Sisi Lain Q.S An-Nur : 26
Pertama sekali saya mendengar soal ayat
ini adalah ketika saya berada di sebuah tempat ekslusif. Mempunyai
adat, budaya, aturan hukum, tata karama, dan lingkungan sosial yang terisolasi.
Tempat yang menghalal mengharamkan hal hal yang belum pernah saya
ketahui sebelumnya selama hidup.
Salah satu hal yang
paling menjadi konsern dijadikan norma haram di sana ialah
hubungan seorang lelaki dan wanita tanpa status pernikahan.

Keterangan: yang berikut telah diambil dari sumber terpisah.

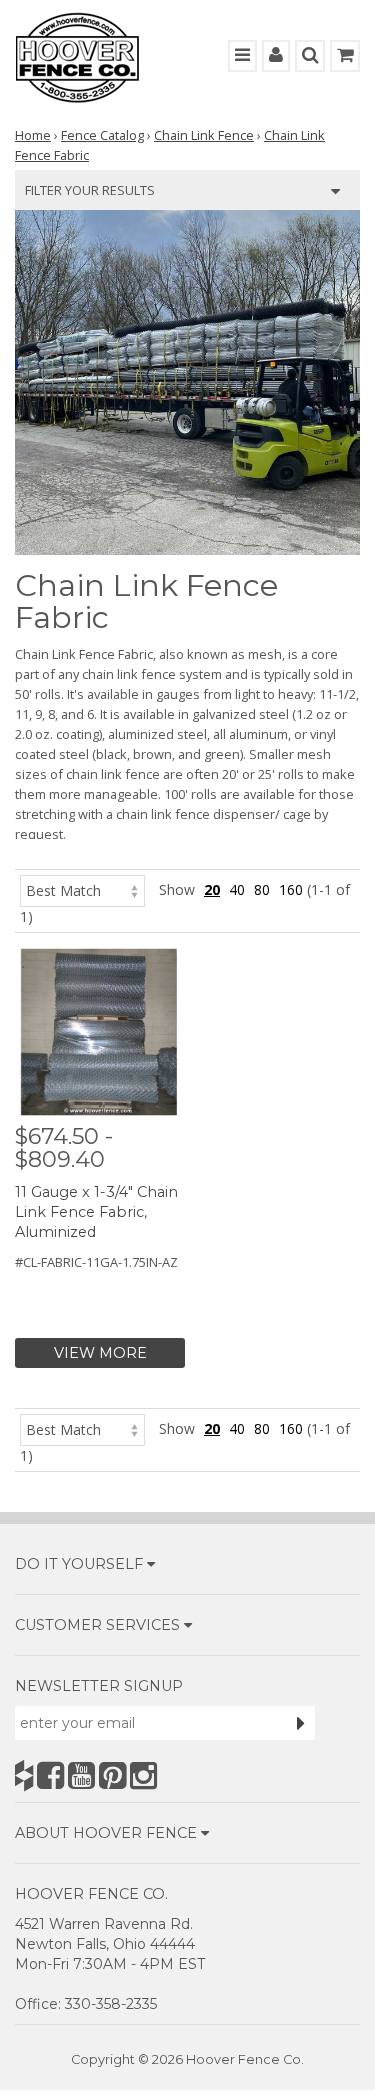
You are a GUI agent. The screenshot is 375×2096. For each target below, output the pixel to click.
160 (291, 889)
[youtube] (81, 1775)
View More (100, 1353)
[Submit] (301, 1723)
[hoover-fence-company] (24, 1775)
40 (237, 889)
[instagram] (143, 1775)
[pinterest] (112, 1775)
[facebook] (50, 1775)
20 (212, 889)
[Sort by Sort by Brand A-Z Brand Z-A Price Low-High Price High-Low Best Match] (82, 889)
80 (262, 889)
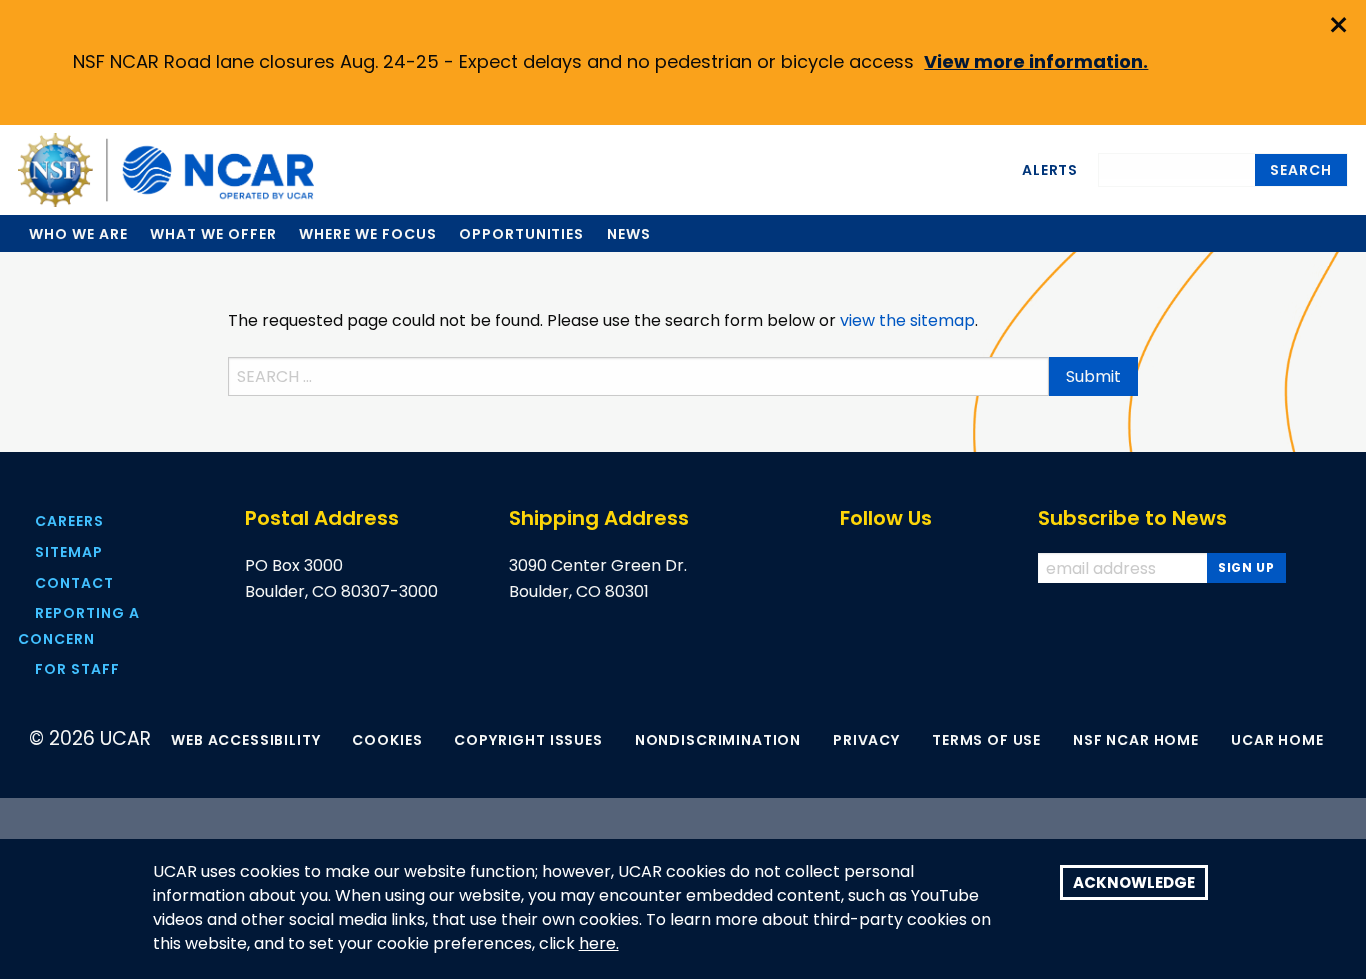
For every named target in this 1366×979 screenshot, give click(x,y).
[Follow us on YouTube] (933, 568)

Iya, betul sekali,
tempat ini mengharamkan hubungan apapun, dalam bentuk
apapaun, dengan siapapun (kecuali muhrim) baik penglihatan, pendengaran,
maupun tulisan, walaupun dalam kondisi tertutup aurat. Apalagi
,menyangkut fisik, barang siapa yang ketahuan
dapat mengakibatkan langsung di arak keliling kota dan dijadikan
maskot. Walapun tidak sampai dirajam, tapi tetap saja sangat berat siksaannya.
Memang ada baiknya aturan seperti ini,
namun sedikit tidak manusiawi. Manusia – manusia yang memiliki nafsu normal dan
akal yang sehat, akan sedikit terguncang jiwanya ketika memasuki lingkungan
ini. Dikarenakan melawan kodrat hubungan interaksi lawan jenis pada umumnya.
Bahkan hal inilah penyebab lebih tingginya derajat manusia dibanding malaikat.
Karena manusia diberikan nafsu dan akal pikiran.
Namun saya dengar katanya rezim sekarang tidak seradikal dahulu, sehingga
warga dan umatnyapun lebih manusiawi dan cerdas. Riset pribadi yang saya
lakukan, justru lingkungan seperti ini (rezim dahulu), menciptakan angka
kebatilan yang lebih tinggi, saat manusia bekas tinggal dalam kondisi seperti
ini harus berinteraksi terhadap lingkungan rill. Namun, saya akui
tidak secara signifikan hal itu mempengaruhi sifat dan karakter mereka saat
keluar dari lingkungan tersebut, melainkan tetap kepada kualitas individu
masing – masing. Menentukan apakah seseorang berkarakter baik atau buruk
pada komposisi yang stabil dan istiqomah.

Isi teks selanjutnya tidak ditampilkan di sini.